◆ Your goal ◆
Every line that contains "agent" must be located and copied from the data.

◆ Information ◆
^^^^^^^^^^^^^^^^

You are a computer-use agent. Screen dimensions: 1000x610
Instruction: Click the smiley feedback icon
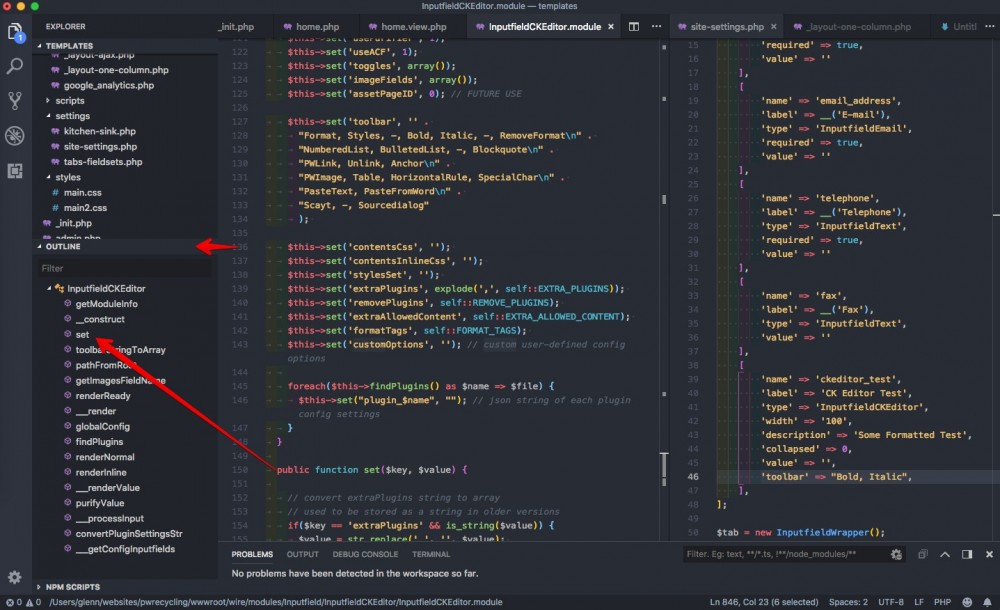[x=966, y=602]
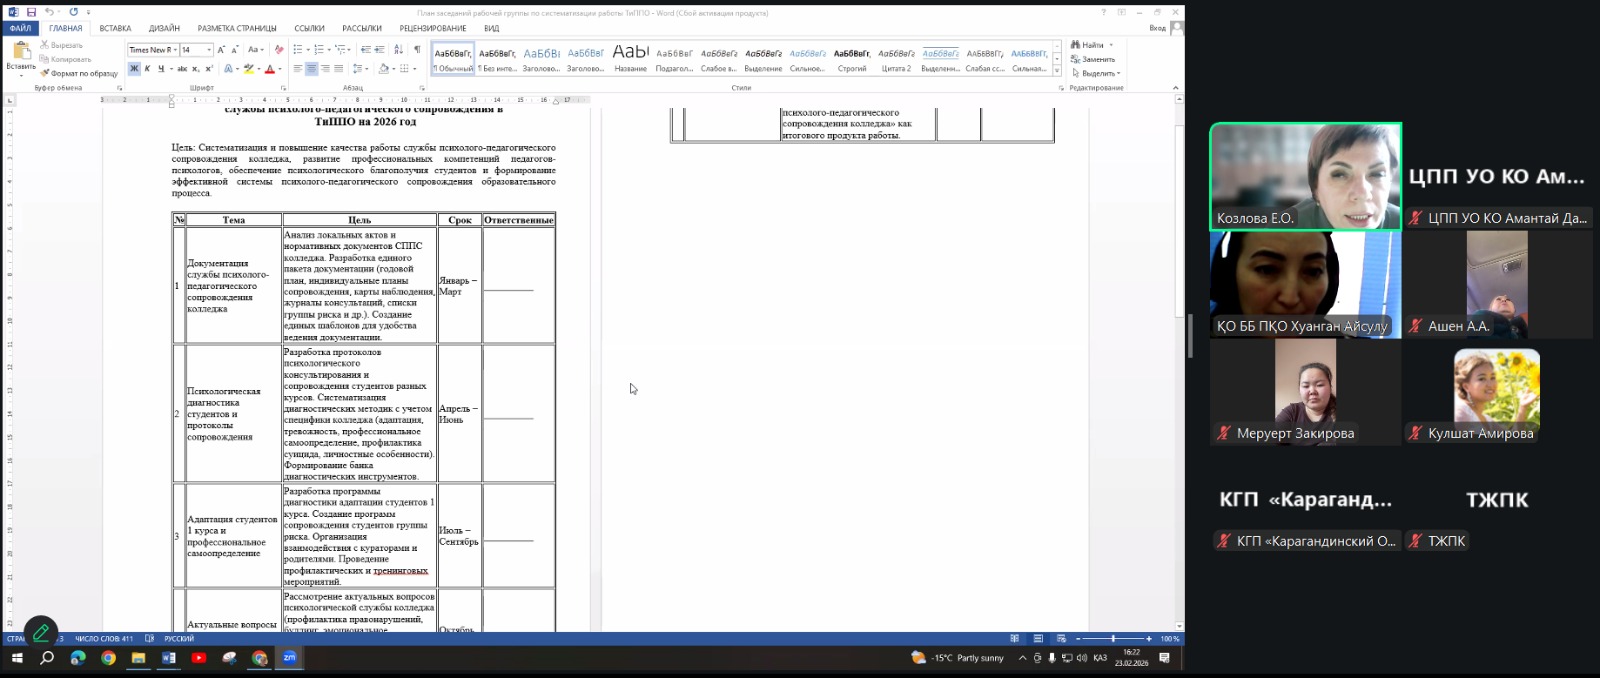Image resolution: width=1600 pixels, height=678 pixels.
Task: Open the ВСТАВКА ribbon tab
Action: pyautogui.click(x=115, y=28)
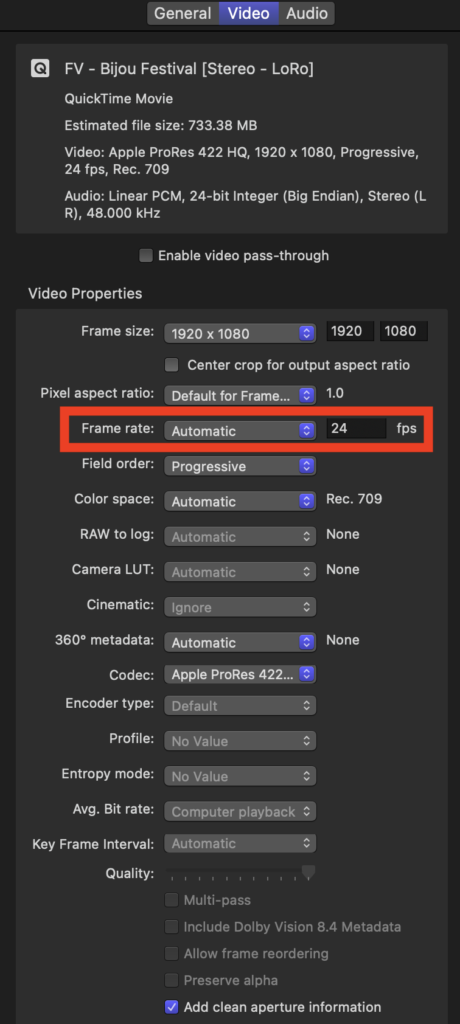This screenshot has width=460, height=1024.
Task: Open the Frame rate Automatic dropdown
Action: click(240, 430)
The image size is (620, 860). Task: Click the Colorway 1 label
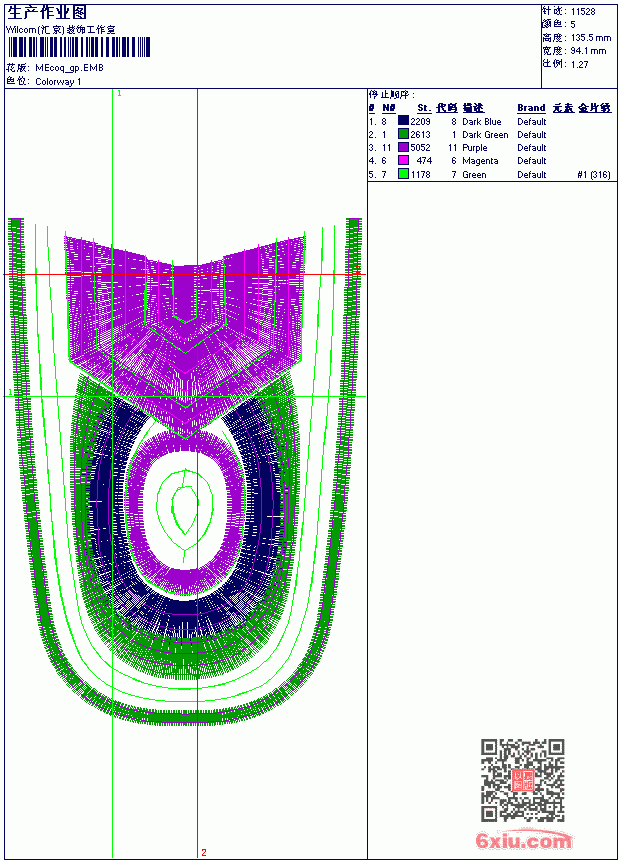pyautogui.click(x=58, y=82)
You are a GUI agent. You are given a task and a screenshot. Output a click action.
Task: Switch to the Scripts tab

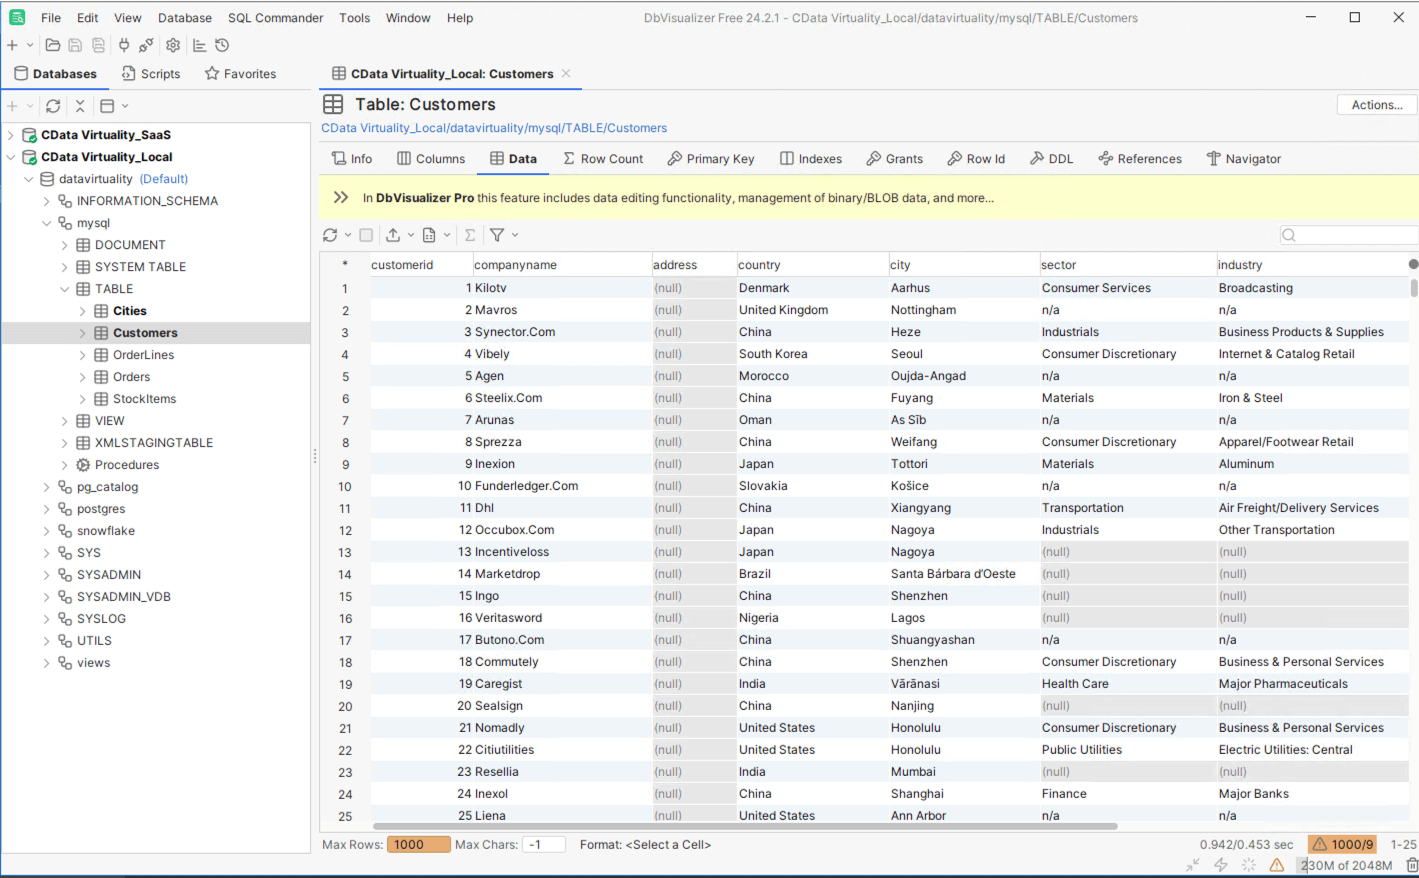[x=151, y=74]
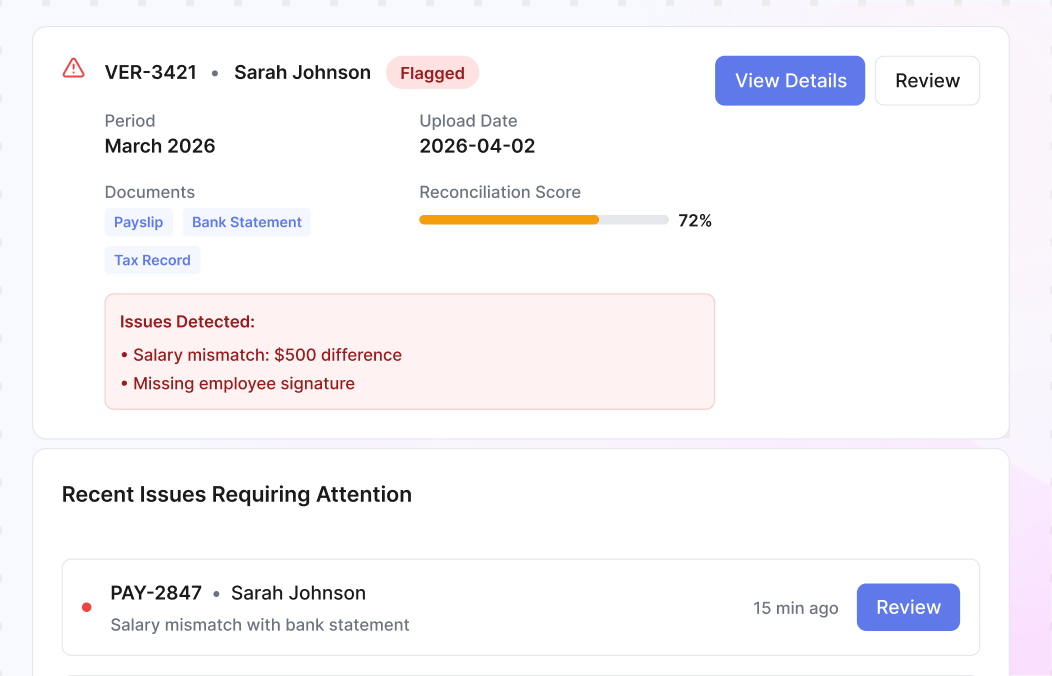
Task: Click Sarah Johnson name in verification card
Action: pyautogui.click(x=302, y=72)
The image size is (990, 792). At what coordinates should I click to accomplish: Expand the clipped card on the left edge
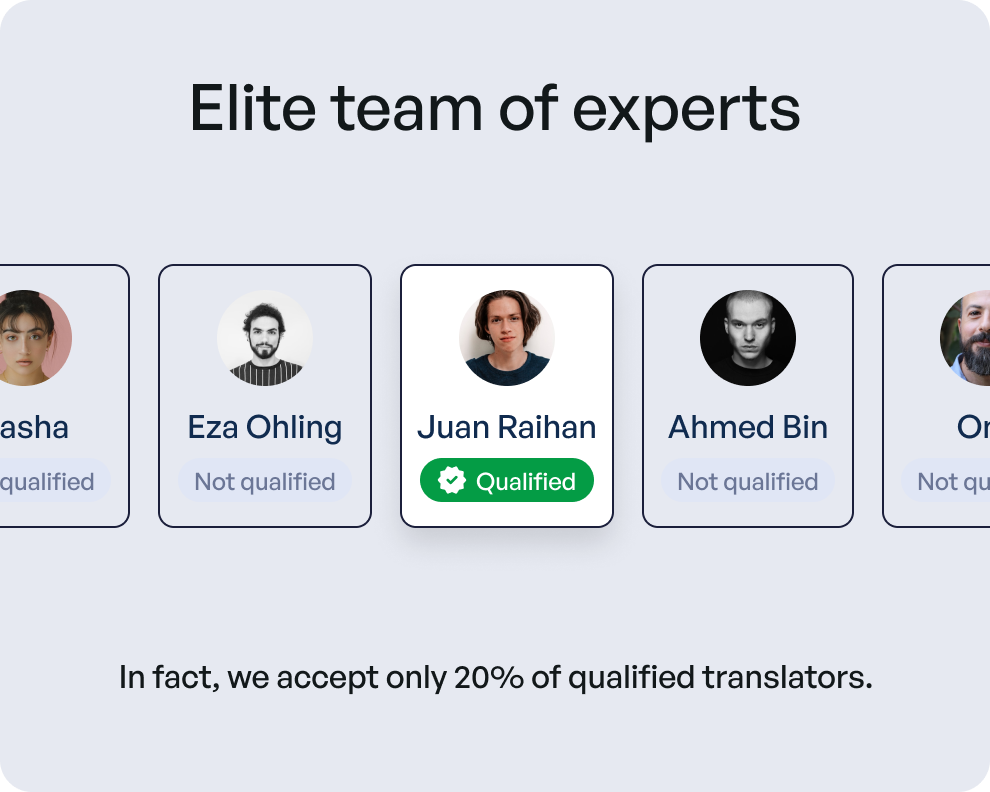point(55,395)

^^^^^^^^^^^^^^^^

◆ Answer for the task ◆
You are a computer-use agent. Screen dimensions: 1000x610
You are a GUI agent. You are given a task and a screenshot. Output a click action.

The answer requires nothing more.